The next day the girls came back their father in tow. There has never been much love between him and I but I remained polite faded into the background of the room to give them space. The doctor came and after a longer discussion he told Ada’s family that there was no hope of any recovery and that keeping her alive would just amount to unnecessary bills that would burden the family. My jaw dropped at the way this was being discussed, Lisa looked angry, Tasha just cried but Ada’s husband was all ears. “what do you mean keeping her alive “ I asked him “ she isn’t on life support!” He then informed me that they were planning on pulling the feeding tube, basically plotting to let her starve to death. I had never heard of something this barbaric in my life but it is fully legal in the U.S whereas assisted suicide with drugs is not. How insane is that ! Starvation is an incredibly painful process I could not believe that this was how my Ada was going to die.

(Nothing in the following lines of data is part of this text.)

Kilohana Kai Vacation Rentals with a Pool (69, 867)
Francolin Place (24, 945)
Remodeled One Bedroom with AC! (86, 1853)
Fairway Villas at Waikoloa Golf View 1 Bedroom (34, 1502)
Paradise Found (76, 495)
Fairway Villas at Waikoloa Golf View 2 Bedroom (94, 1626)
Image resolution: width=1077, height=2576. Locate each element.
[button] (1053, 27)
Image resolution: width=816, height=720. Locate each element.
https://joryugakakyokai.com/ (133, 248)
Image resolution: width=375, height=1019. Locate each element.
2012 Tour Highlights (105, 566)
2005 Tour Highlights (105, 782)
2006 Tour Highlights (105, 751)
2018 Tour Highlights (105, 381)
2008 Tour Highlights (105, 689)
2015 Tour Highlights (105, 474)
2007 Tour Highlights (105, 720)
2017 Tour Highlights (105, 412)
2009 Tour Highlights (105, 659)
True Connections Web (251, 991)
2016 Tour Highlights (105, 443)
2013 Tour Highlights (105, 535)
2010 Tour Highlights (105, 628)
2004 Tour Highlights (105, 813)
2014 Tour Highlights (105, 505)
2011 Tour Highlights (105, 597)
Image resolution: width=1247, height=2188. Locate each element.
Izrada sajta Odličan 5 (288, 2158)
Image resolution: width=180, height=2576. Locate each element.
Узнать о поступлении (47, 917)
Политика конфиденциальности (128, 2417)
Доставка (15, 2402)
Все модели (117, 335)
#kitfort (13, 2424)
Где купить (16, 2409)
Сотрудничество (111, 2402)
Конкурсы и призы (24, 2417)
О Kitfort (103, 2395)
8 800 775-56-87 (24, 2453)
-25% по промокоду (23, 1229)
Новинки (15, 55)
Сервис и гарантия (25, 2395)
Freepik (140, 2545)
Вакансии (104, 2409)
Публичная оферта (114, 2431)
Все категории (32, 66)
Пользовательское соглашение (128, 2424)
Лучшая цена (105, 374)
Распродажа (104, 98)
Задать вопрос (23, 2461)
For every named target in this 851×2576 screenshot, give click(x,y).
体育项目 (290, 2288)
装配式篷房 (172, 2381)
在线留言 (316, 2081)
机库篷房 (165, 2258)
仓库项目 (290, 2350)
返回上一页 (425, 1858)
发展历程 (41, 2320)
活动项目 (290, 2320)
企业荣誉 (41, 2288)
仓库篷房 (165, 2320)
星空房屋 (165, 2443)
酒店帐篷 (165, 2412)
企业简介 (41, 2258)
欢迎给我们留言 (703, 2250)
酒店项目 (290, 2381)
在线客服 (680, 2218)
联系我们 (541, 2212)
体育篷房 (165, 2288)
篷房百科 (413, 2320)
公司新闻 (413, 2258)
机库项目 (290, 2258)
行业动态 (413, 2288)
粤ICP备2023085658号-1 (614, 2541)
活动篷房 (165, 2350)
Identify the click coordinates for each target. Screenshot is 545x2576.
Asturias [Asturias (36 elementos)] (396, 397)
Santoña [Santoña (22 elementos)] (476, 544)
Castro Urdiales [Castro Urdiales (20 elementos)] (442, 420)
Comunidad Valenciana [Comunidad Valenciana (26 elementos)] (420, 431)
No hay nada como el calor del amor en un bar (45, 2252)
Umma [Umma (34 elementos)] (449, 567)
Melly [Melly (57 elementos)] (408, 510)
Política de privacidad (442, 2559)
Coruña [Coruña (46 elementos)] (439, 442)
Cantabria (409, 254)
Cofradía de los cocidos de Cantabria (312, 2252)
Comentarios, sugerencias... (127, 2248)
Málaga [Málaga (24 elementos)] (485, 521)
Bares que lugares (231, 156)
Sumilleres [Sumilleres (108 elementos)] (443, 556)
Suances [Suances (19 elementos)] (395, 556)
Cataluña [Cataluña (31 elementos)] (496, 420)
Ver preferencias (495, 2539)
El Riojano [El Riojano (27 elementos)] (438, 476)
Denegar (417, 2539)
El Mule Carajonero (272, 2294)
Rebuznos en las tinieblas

Both Lisa and Tasha pleaded with their father to no avail he wanted to have it “done and over with”. The guy who had made her life a living hell now was to bothered to let her go humanely, she was dying to slow for his taste I guess. I was dumbfounded, skewering the net for legal presidents, but he had the law on his side. When Lisa left to bring Ada’s husband home, Tasha started begging me to do something, anything to not let her mother die like that. It was then and there that I decided that no friend of mine was going to starve to death on my watch no matter the consequences to myself. I had found out that assisted suicide was legal one state over I made a few calls and Tasha and I hatched out a plan to kidnap Ada and bring her over the state lines. I was going to murder someone I loved. When you make the decision to kill something in you shifts, when you decide to kill someone you love something breaks inside you.
That afternoon I made myself home to feed and take care of the fur monsters. The event was to happen on the weekend a day away, I was on autopilot. The day flew by me in colourless ,odourless, meaningless hours. Then after all the chores were done I fell into dreamless joyless sleep. The next morning, on the day I was to murder my friend, Tasha called me- Ada had died in her sleep. to this day I believe that it was a last act of kindness from an angel on earth wanting to spare a friend, I feel it was Ada’s way to try to save me. Her parting gift.
Since that day in the hospital however my faith in the divine was shattered. What seemed an unbreakable bond, for as long as I can remember, felt like a gaping hole in my solar plexus that left me hollow and cold. Losing that faith destabilised me for a long time. I still wonder if it is what turned on the gene that triggered my illness, as I showed the fist larger symptoms shortly after all this happend. While I have somewhat recovered in the years passing bye my faith and I are ad odds and while I am no Atheist I am mostly agnostic with odd bouts of precognitive ability that I attribute to my high intelligence and deduction skills. If I am honest I miss the part of me that believed i was happier for it, felt safe and loved. I am a sadder lonelier person now but there is not much I can do, you cannot force faith. It is what it is.